== Saved entries ==
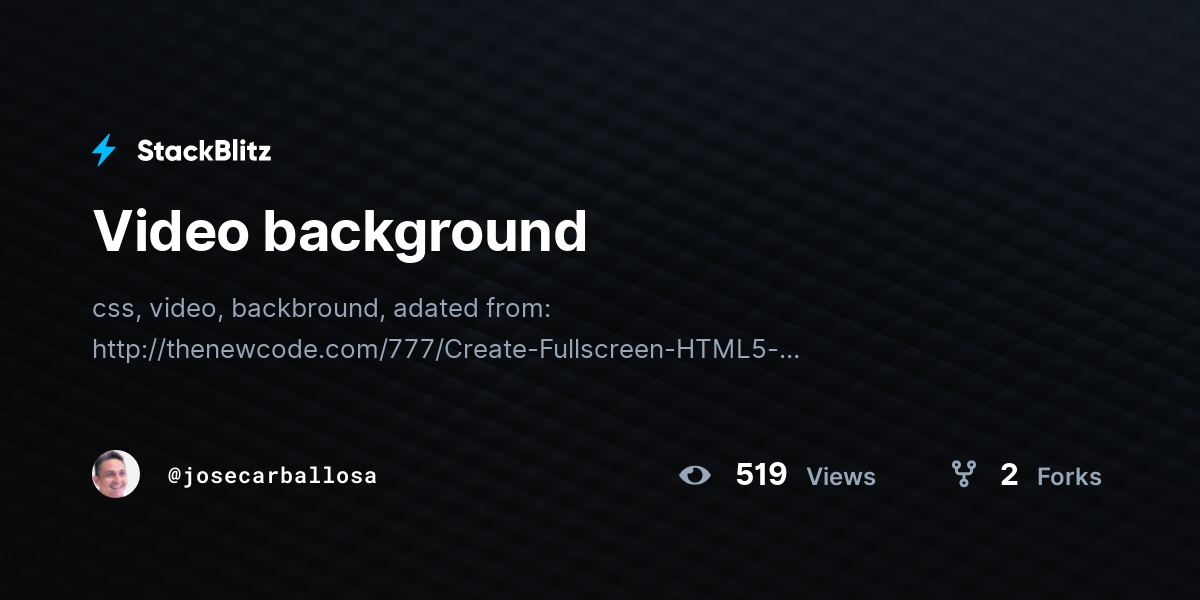Click the Views label
Image resolution: width=1200 pixels, height=600 pixels.
click(x=841, y=477)
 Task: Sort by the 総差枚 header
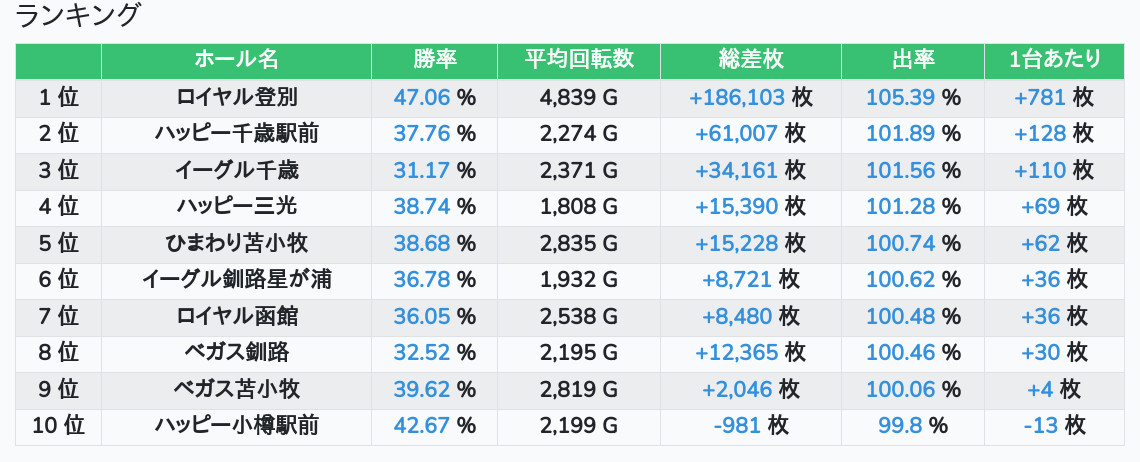750,60
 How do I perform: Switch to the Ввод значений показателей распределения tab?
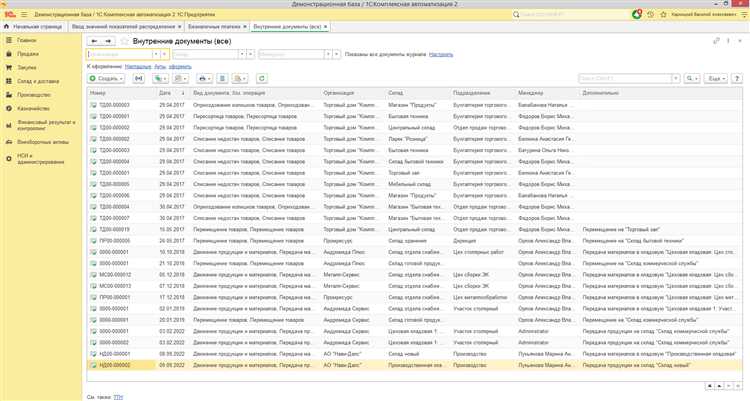pos(125,27)
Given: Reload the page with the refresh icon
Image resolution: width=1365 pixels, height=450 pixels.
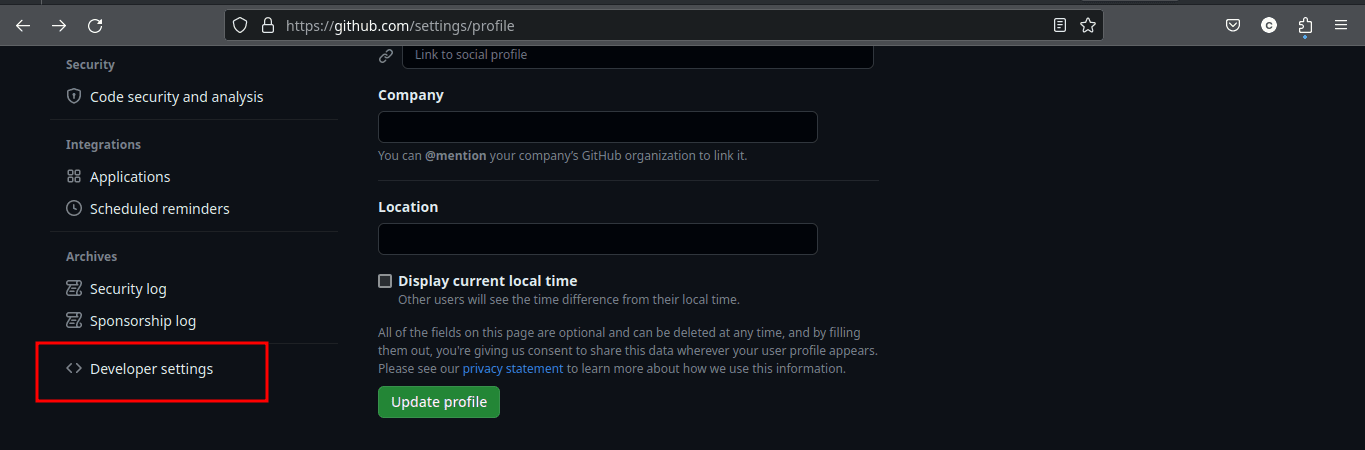Looking at the screenshot, I should coord(95,26).
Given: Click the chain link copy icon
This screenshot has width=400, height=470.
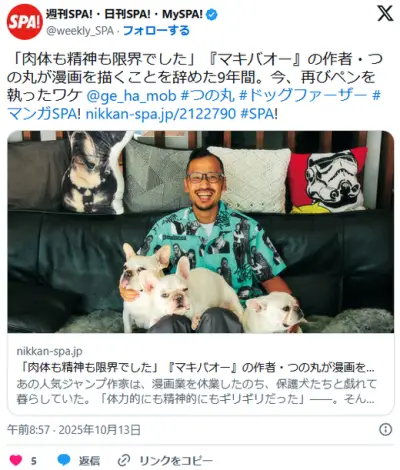Looking at the screenshot, I should tap(124, 461).
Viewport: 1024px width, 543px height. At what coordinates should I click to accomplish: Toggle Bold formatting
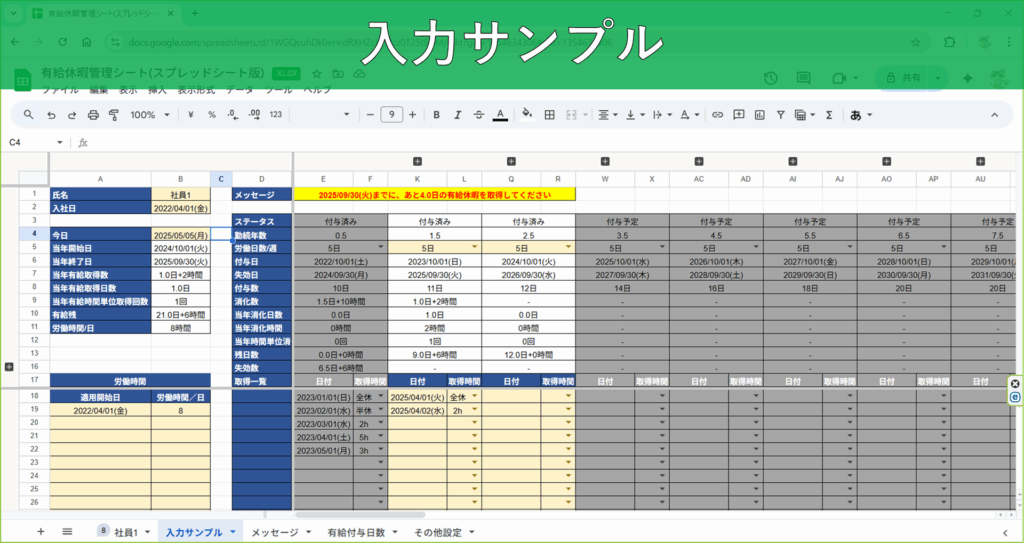coord(436,114)
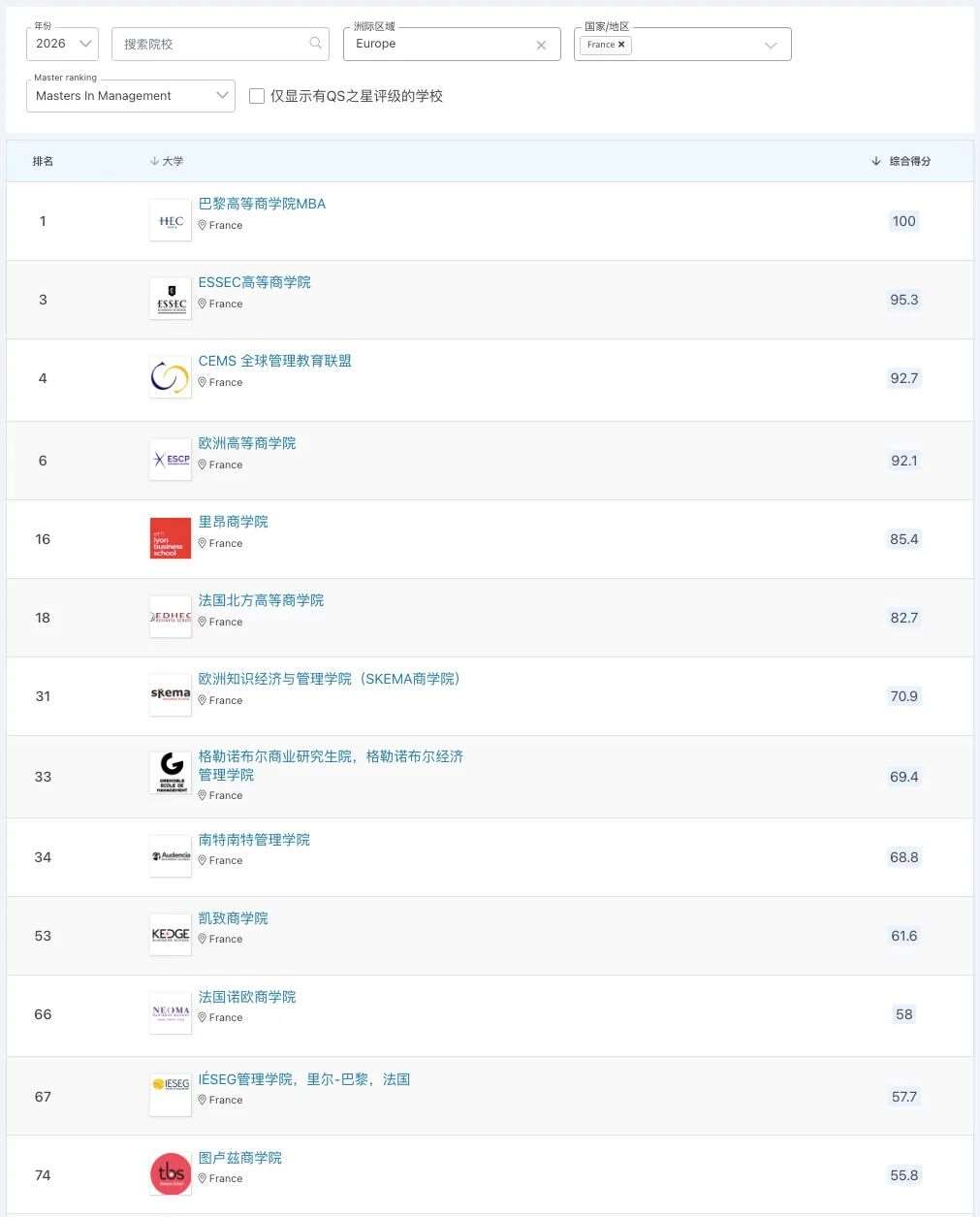Remove the France country tag
The image size is (980, 1217).
621,45
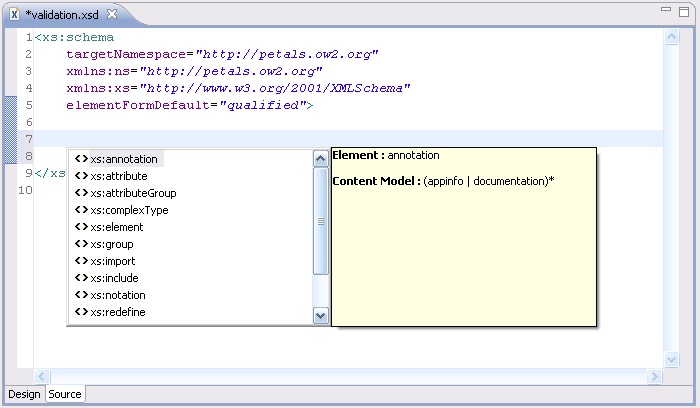Insert xs:include from the proposals

[114, 278]
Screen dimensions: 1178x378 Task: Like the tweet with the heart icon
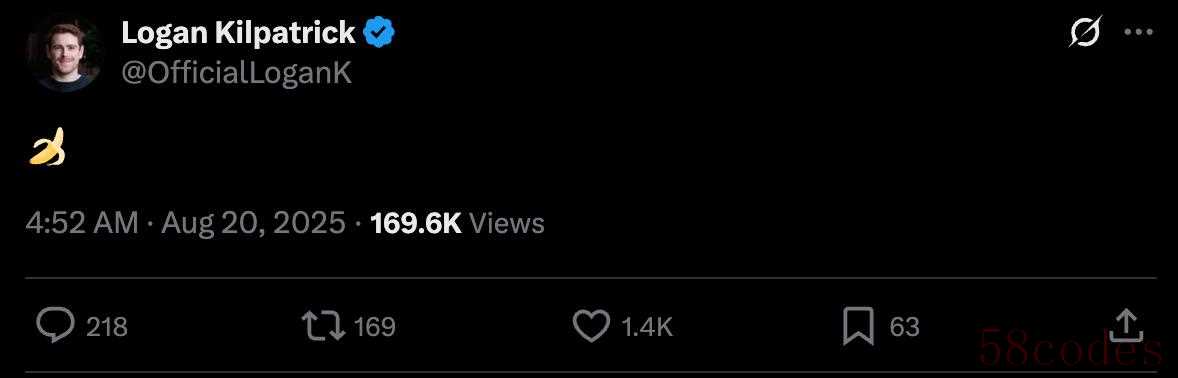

== EXERCISE OBJECTIVE ==
All lines from the one holding "Task: Sort by the 総差枚 header" through the last line of the records need to be copied exactly, both ends included, and the pictures left behind.

== TASK SOLUTION ==
 Task: Sort by the 総差枚 header
750,60
 How do I perform: Switch to the Ввод значений показателей распределения tab?
pos(125,27)
Given: Reload the page with the refresh icon
Image resolution: width=1365 pixels, height=450 pixels.
Looking at the screenshot, I should coord(95,26).
Given: Click the chain link copy icon
This screenshot has width=400, height=470.
Looking at the screenshot, I should tap(124, 461).
Viewport: 1024px width, 543px height. At what coordinates should I click to accomplish: Toggle Bold formatting
coord(436,114)
Remove the France country tag
The image size is (980, 1217).
621,45
Insert xs:include from the proposals

[114, 278]
Screen dimensions: 1178x378 Task: Like the tweet with the heart icon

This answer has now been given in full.